>> Begin Supplied records
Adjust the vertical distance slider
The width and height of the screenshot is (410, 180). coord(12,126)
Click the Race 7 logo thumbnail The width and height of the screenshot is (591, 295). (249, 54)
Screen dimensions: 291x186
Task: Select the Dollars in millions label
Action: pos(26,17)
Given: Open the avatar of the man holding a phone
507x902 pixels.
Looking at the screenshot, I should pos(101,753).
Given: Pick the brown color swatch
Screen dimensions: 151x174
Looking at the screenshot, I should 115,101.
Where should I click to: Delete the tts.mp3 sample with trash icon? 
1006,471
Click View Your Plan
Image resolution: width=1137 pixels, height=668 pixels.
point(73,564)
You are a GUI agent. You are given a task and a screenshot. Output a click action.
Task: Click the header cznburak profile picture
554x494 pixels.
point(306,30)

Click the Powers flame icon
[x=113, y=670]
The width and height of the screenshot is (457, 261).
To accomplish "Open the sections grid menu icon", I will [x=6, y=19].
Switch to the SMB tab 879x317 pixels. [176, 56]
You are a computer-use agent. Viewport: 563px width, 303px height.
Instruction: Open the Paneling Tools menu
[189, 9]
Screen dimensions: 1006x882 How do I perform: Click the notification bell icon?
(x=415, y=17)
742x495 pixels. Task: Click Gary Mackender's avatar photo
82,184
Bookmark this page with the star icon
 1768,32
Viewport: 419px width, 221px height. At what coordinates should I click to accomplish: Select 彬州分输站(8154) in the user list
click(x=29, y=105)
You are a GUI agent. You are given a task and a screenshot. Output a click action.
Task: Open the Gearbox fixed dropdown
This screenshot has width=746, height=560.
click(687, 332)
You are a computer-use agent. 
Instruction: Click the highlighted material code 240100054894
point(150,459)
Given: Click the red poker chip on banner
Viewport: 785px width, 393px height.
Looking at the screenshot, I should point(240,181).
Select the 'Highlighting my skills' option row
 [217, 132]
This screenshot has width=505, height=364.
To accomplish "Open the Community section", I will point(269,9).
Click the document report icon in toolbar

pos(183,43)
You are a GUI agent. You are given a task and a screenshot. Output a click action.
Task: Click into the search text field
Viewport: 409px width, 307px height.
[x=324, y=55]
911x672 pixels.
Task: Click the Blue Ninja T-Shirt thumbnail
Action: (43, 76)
>> End Supplied records
- **What is expected**: Please quote the records above word for word, from the line containing "Bookmark this page with the star icon" through the end of the records.

- **Full solution**:
Bookmark this page with the star icon
 1768,32
Viewport: 419px width, 221px height. At what coordinates should I click to accomplish: Select 彬州分输站(8154) in the user list
click(x=29, y=105)
You are a GUI agent. You are given a task and a screenshot. Output a click action.
Task: Open the Gearbox fixed dropdown
This screenshot has width=746, height=560.
click(687, 332)
You are a computer-use agent. 
Instruction: Click the highlighted material code 240100054894
point(150,459)
Given: Click the red poker chip on banner
Viewport: 785px width, 393px height.
Looking at the screenshot, I should point(240,181).
Select the 'Highlighting my skills' option row
 [217, 132]
This screenshot has width=505, height=364.
To accomplish "Open the Community section", I will point(269,9).
Click the document report icon in toolbar

pos(183,43)
You are a GUI agent. You are given a task and a screenshot. Output a click action.
Task: Click into the search text field
Viewport: 409px width, 307px height.
[x=324, y=55]
911x672 pixels.
Task: Click the Blue Ninja T-Shirt thumbnail
Action: (43, 76)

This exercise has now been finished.